Sachverständige fordern hochwertige Betreuung und Bildungsangebote

Kinderarmut treffe in Deutschland auf ein chronisch unterfinanziertes öffentlichen Erziehungs- und Bildungswesen, sagte Birgit Herz vom Institut für Sonderpädagogik der Leibniz Universität Hannover. Das sei angesichts der individuellen Lage vieler Kinder sowie der gesellschaftlichen Bedeutung des Themas verantwortungslos. Die Expertin mahnte zugleich, sich "von der Illusion der Chancengleichheit" zu "verabschieden". Es sei irrig zu glauben, dass "alle alles machen können".

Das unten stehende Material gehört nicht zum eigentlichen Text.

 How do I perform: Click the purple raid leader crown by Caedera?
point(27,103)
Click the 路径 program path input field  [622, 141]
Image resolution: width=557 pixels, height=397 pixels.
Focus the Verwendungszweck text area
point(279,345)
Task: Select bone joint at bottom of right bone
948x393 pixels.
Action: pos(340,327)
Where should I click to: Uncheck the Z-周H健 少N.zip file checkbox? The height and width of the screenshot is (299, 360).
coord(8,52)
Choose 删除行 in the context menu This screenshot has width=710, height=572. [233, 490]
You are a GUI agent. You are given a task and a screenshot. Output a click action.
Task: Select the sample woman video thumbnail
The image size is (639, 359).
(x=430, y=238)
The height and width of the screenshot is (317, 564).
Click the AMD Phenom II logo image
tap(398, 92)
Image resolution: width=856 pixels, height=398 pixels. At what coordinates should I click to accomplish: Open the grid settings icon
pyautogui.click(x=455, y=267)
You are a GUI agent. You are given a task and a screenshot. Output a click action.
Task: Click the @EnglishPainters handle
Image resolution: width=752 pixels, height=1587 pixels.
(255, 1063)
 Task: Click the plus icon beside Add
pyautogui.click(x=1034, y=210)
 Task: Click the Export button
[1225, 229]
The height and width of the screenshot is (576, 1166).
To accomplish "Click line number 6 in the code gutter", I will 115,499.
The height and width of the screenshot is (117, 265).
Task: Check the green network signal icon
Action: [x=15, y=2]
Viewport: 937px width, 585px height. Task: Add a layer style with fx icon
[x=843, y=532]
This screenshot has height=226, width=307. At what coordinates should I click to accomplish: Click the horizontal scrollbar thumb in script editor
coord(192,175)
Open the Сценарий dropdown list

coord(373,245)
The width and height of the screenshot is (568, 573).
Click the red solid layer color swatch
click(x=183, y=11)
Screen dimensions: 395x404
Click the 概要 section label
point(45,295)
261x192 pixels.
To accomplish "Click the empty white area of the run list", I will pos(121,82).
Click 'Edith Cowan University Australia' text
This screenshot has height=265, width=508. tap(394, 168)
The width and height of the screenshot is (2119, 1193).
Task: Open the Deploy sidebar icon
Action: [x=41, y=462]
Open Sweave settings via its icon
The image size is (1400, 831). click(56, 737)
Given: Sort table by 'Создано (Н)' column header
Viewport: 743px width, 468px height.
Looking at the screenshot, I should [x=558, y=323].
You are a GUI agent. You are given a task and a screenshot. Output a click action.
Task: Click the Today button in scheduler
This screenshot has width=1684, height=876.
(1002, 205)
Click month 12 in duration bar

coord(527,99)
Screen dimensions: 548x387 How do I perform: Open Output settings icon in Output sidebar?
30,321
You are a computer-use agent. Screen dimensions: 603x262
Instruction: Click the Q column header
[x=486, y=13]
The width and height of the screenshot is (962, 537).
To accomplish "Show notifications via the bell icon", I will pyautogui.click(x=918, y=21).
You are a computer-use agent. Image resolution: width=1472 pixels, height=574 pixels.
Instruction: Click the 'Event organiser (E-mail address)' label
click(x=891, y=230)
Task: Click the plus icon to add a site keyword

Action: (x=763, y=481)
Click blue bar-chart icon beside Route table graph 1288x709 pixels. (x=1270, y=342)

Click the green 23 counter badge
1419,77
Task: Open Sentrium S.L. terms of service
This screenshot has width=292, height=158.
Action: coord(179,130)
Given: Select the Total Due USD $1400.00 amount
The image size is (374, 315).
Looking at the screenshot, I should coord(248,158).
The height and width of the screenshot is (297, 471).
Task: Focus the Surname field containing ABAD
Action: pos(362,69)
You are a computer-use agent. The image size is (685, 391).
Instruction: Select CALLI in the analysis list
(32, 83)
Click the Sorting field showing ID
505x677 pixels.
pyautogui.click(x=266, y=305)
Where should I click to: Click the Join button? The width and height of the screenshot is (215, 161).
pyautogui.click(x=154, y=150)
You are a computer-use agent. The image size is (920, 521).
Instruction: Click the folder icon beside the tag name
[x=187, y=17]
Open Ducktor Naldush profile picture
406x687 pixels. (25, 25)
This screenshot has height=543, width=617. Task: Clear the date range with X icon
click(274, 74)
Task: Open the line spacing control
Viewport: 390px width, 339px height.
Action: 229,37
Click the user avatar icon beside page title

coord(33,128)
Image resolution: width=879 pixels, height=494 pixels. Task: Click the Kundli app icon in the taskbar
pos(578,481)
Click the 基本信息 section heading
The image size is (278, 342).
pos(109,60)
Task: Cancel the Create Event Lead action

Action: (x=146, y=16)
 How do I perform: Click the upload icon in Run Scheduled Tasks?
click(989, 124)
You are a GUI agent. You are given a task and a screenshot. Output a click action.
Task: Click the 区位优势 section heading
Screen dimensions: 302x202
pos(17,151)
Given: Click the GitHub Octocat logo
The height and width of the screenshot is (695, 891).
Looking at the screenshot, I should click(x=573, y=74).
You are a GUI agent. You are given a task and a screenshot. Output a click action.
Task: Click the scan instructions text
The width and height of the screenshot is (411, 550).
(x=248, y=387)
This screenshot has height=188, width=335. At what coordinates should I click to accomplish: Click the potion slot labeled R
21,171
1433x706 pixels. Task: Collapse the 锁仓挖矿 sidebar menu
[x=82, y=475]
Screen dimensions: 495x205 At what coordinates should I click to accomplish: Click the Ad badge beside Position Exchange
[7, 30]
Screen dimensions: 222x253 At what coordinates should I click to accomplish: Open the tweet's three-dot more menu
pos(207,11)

Dieser Inklusionsanspruch sei zudem nicht mehr zu finanzieren. Es könne künftig lediglich darum gehen, bestimmte Härtelagen abzumildern. "Wir müssen die Integrationsfähigkeit der Gesellschaft im Blick behalten. Inklusion und Integration können wir nicht völlig losgelöst von der weltwirtschaftlichen Entwicklung machen." Politik und Gesellschaft müssten Kindern aus bildungsfernen Familien mehr Aufmerksamkeit schenken, deren Lebenssituation von der Armut der Erwachsenen entkoppeln. Sie benötigten eine qualitativ hochwertige Betreuung und zusätzliche Bildungsangebote und das möglichst bereits im Vorschulalter, forderten die Sachverständigen.